DMD candidate SGT-003 receives Rare Pediatric Disease Designation | Image Credit: © Araki - © Araki - stock.adobe.com.

DMD candidate SGT-003 receives Rare Pediatric Disease Designation | Image Credit: © Araki - © Araki - stock.adobe.com.

Takeaways:

  • Solid Bioscience's gene therapy candidate SGT-003 for Duchenne muscular dystrophy (DMD) has received Rare Pediatric Disease Designation from the FDA.
  • The planned phase 1/2 INSPIRE Duchenne trial will evaluate the tolerability and safety of SGT-003 in pediatric DMD patients, with 2 cohorts.
  • Inclusion criteria for the trial include ambulatory ability, negative AAV antibodies, and stable prednisone or deflazacort dose for a specified duration.
  • Exclusion criteria encompass previous treatment with dystrophin-modifying drugs, gene transfer drugs, or recent exposure to investigational drugs.
  • SGT-003 utilizes a proprietary capsid to deliver a DNA sequence encoding a shortened form of the dystrophin protein and is currently recruiting participants at select locations.

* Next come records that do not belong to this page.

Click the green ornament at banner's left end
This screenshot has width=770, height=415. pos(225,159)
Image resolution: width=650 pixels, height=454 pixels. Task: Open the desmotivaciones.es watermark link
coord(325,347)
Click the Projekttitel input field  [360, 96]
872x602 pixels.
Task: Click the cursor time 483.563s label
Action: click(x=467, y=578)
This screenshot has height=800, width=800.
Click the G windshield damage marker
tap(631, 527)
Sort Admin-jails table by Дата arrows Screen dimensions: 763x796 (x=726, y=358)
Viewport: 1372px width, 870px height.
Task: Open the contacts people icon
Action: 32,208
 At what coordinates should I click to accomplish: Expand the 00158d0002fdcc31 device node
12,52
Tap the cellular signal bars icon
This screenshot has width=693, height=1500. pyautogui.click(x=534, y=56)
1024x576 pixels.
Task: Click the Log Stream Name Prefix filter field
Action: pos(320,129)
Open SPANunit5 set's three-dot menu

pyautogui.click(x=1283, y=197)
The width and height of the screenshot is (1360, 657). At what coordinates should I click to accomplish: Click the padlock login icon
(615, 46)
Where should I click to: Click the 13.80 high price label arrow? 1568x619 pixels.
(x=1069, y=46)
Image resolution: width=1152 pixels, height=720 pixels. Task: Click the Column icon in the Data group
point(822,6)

Solid Bioscience's Duchenne muscular dystrophy (DMD) gene therapy candidate, SGT-003, has received Rare Pediatric Disease Designation from the FDA, the company announced in a press release.1

“Preclinical data suggests that SGT-003 has potential to significantly improve on existing treatments for Duchenne by using a muscle tropic proprietary capsid to deliver a DNA sequence encoding a shortened form of the dystrophin protein which, importantly, includes the nNOS binding domain," said Gabriel Brooks, MD, chief medical officer, Solid Biosciences.1

The planned phase 1/2 INSPIRE Duchenne trial (NCT06138639) is a first in-human, open-label, multicenter trial to evaluate tolerability and safety of SGT-003 at a dose of 1E14vg/kg in pediatric DMD patients.1,2

The trial will feature 2 cohorts. Cohort 1 will include male patients aged 4 to younger than 6 years, while cohort 2 will feature male patients aged 6 to younger than 8 years.2

The candidate will be administered as a 1-time intravenous infusion to the patients in both cohorts (minimum of 3 patients each), with the potential for cohort expansion.1

Inclusion criteria for the planned trial is2:

  • Ambulatory defined as "being able to walk without the use of an assistive device."
  • AAV antibody negative
  • Patients on a stable dose of at least 0.5 mg / kg / day of oral daily prednisone or 0.75 mg / kg / day deflazacort for 12 weeks or longer prior to study entry
  • Cohort 1 < 18 kg body weight
  • Cohort 2 < 30 kg body weight

Exclusion criteria includes, but is not limited to2:

  • Current or previous treatment with approved or investigational dystrophin modifying drugs such as eteplirsen, golodirsen, casimersen, and viltolarsen
  • Current or prior treatment with an approved or investigational gene transfer drug
  • Exposure to another investigational drug within 3 months prior to screening or 5 half-lives since last administration, whichever is longer
  • Established clinical diagnosis of DMD that is associated with any deletion mutation in exons 1 to 11 or 42 to 45, inclusive, in the DMD gene as documented by a genetic report and confirmed by Sponsor genetic testing

"We look forward to rapidly bringing SGT-003 to the clinic and hope to all Duchenne patients in need," added Brooks.1

DMD, the genetic muscle-wasting disease that generally affects males, has symptoms that usually appear between ages 3 and 5 years. The progressive and irreversible disease impacts approximately 1 in every 3500 to 5000 live male births in the United States, which has an estimated prevalence of 5000 to 15,000 cases.1

According to Solid Biosciences, "SGT-003 uses a proprietary, rationally designed capsid (AAV-SLB101) to deliver a DNA sequence encoding a shortened form of the dystrophin protein (microdystrophin), containing the R16-R17 nNOS binding domain."1

Locations that are currently recruiting, according to clinicaltrials.gov, are University of California, Los Angeles Medical Center and Nationwide Children's Hospital, Columbus, Ohio.2

Click here for contact information regarding recruiting clinical trial locations.2

More DMD coverage: FDA approves givinostat for Duchenne muscular dystrophy in patients 6 years and up

The decision makes givinostat the first nonsteroidal drug approved to treat patients with all genetic variants of DMD.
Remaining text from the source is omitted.